I'd also borrow a thing from 4e and make all saves a static value of 10+save, with the one causing the save rolling the dice. It standardizes it a bit more, I feel, if both mundanes swinging swords and wizards casting spells need to roll dice to do their stuff successfully.

vhfforever
2014-01-09, 02:57 AM
...or, "How I decided to nix natural armor"

So, RAW, A dragon can collect a bunch of dead dragon corpses, take some armor proficiencies, and be wearing dragonhide fullplate. This struck me as rather silly during a discussion with one of my player's projected character build, and I decided to bring it to you guys.

For extra fun...have one of the Dragons non-fallen enemies Wish the armor back to life, as per resurrection; and then leave...with all the enmity a slain dragon turned set of armor can muster left behind.

vhfforever
2014-01-09, 03:08 AM
I wonder what would happen if, say, a spell-to-power erudite tried to cast a Linked Power'd True Resurrection on the dragonhide armor...

IMO, you'd have to pick a section of the armor, and then...ding...instant dragon.

Drachasor
2014-01-09, 04:22 AM
In other words, the reason armor bonuses don't stack is because it would be endlessly tedious to make them stack in a way that allows for diminishing returns and synergies per real life. It's a quick and dirty fix.

There is therefore no reason to apply the principle derived from a quick patch job to an area of the system that is perfectly functional and relatively simple.

As I understand it, diminishing returns in real life is more about cost and weight than anything else. A hull that's 5' thick steel is a heck of a heck of a heck of a lot better than 5" thick steel walls. But the weight and cost are much, much greater. Well, there's also the fact our destructive capability means the benefit isn't so big.

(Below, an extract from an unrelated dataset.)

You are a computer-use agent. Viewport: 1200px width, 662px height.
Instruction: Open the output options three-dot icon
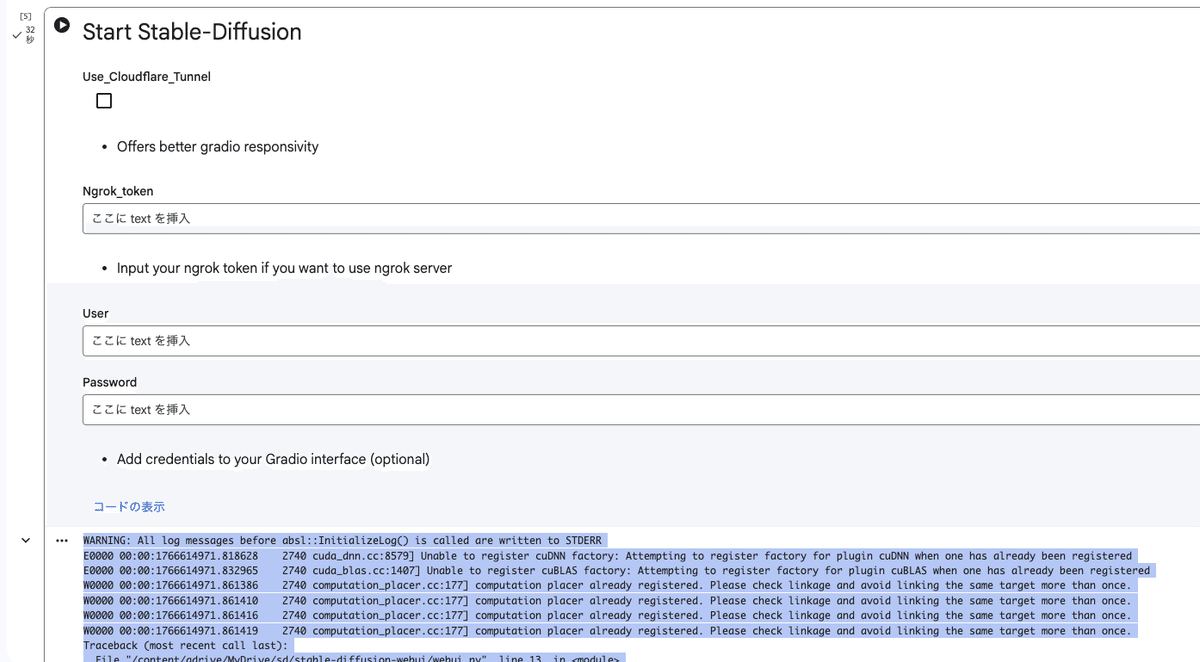coord(63,539)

With soldiers, it's mostly going to be about weight and mobility. Sure you could triple the thickness of body armor or more, but it is going to impede mobility and the weight will mean they can't operate as long as required.

However, in a D&D setting, you can have inhuman strength, materials that are very light, and magic enhancing this even more. So you really should be seeing Plate*3 Mail and so forth. Consider that someone with 30 strength could easily have armor alone weighing 200lbs and 300lbs would not be out of the question (533lbs is a light load). Yes, moving would be harder, but I think the massive AC bonus would probably be worth it.

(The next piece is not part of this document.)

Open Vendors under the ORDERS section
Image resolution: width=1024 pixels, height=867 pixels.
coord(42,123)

Of course, touch AC is wonky here. Hard to see how a Scorching Ray gets through 3 inches of steel/adamantine/mithril armor.

Though honestly D&D making a distinction between natural armor and armor has always been weird. Armor is essentially simulating natural armor* (that's the whole point). It's especially odd with constructs who can be made of metal and then wear more metal. Yet a human that wears metal and layers on more metal gets no benefit.

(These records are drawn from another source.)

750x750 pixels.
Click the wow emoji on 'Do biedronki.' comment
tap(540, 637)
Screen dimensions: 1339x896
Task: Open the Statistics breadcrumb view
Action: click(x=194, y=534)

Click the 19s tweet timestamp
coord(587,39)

*Though with metal armor we advanced to the point where the simulated natural armor was better than the real thing.


You need to retool it a bit so that attacks with little damage still do something, though, instead of a warrior in full plate being literally invulnerable.
Maybe attacks that are completely blocked by DR do half non-lethal damage instead?

I think that UA had some alternative HP system somewhere...

I'm actually working on a system that uses what is basically Temporary HP that refreshes every round instead of defense. No attack roll, so even a wiff lowers the target's ability to defend himself from further attacks that round.

Evandar
2014-01-09, 06:35 AM
I like the idea of Temporary HP in place of AC. It seems to make a lot of intuitive sense (having a million peasants that would miss under normal rules would instead see you totally peppered, and it allows weak characters to help a high level character beyond flanking/aid another).

More importantly, as a DM, I've noticed nothing is more boring to my players than a round where their attacks miss. It's particularly problematic when they're at low levels and missing is common.